• Document text:
=-=-=-=-=
Their sales pitches are a whole other beast. There have been countless articles and rants on consumer advocacy sites about the pushy and unethical sales practices of Kirby salespeople. Having met a few of them, I can attest that many of them are indeed giant douchebags, but I propose that this wasn't entirely their fault. I could launch into a conspiracy theory of how they are all products of an evil cult who, instead of pentagrams and goat skulls, have sales projections and pie charts adorning the walls of their lair, but I won't. Instead I'll tell my story.

I was living stateside at the time and had just been laid off from my job. My roommate was a chronic job-hopper and was leeching off my income, so I knew what I had to do. I decided to cowgirl up and find another job. Looking through the classifieds I found an ad seeking persons for "demonstrations of home care products". It promised $500 a week plus bonuses and gave a phone number. I called. What the hell, I figured. If it's bullshit I don't ever have to talk to them again. The man who answered the phone gave me directions to his office and told me to stop by to pick up an application. It was right up the road from my apartment, so off I went.
=-=-=-=-=
• Supplied material:
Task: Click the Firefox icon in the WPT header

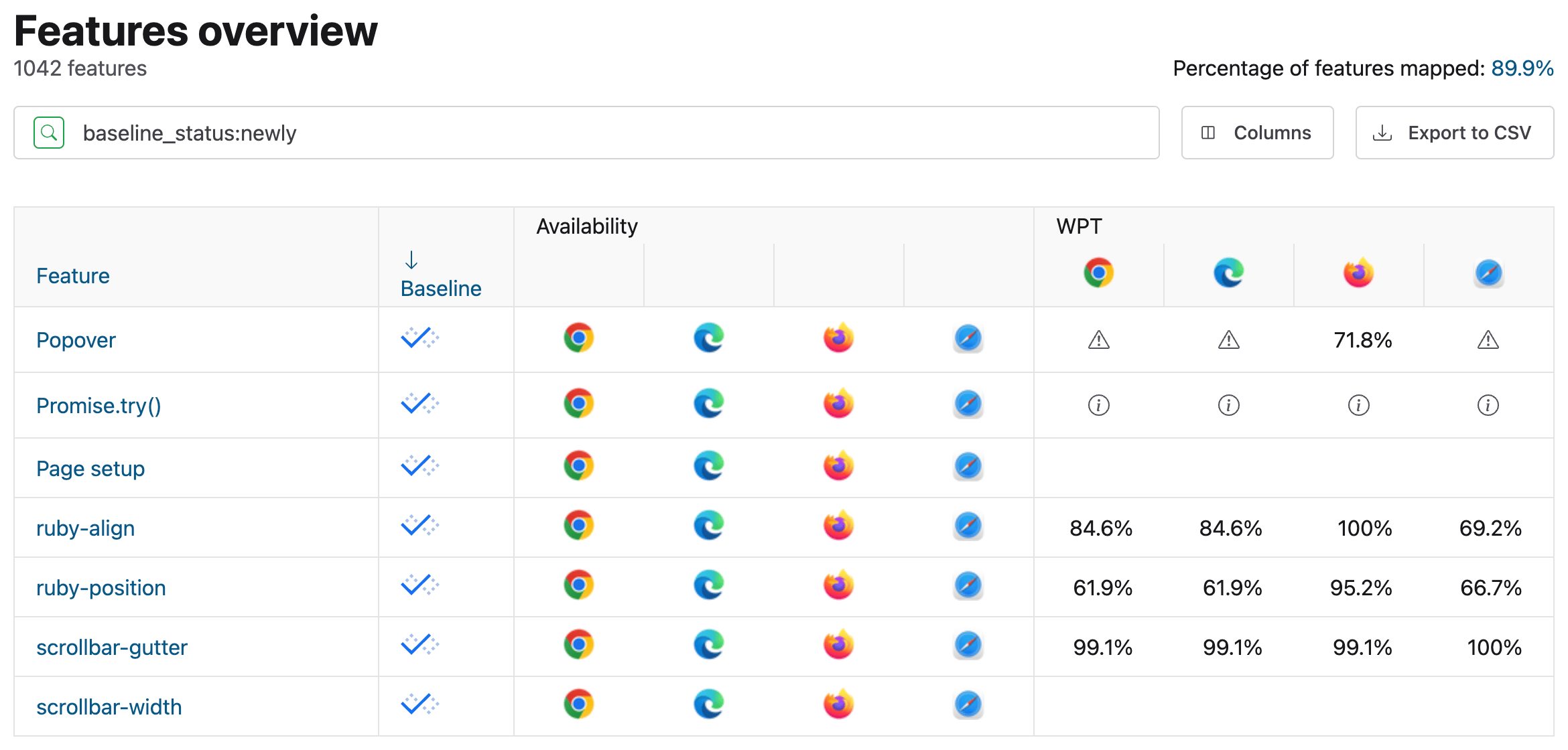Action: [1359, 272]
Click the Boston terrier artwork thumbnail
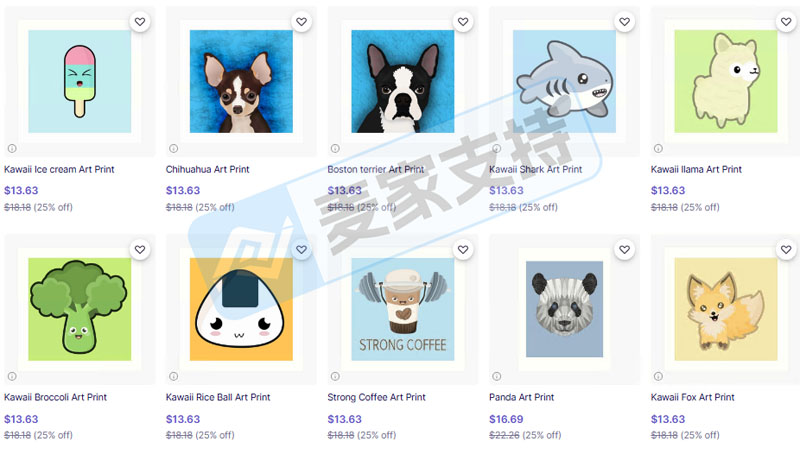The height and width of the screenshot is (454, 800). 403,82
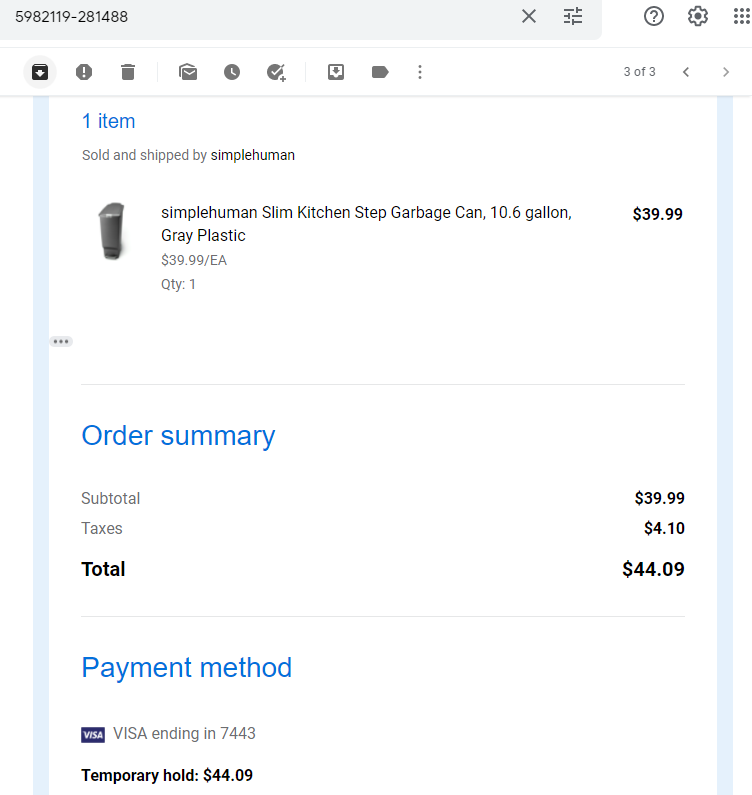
=-=-=-=-=
In the Kirby sales story, what pay did the classified ad promise? The material has no role in this exercise.

$500 a week plus bonuses.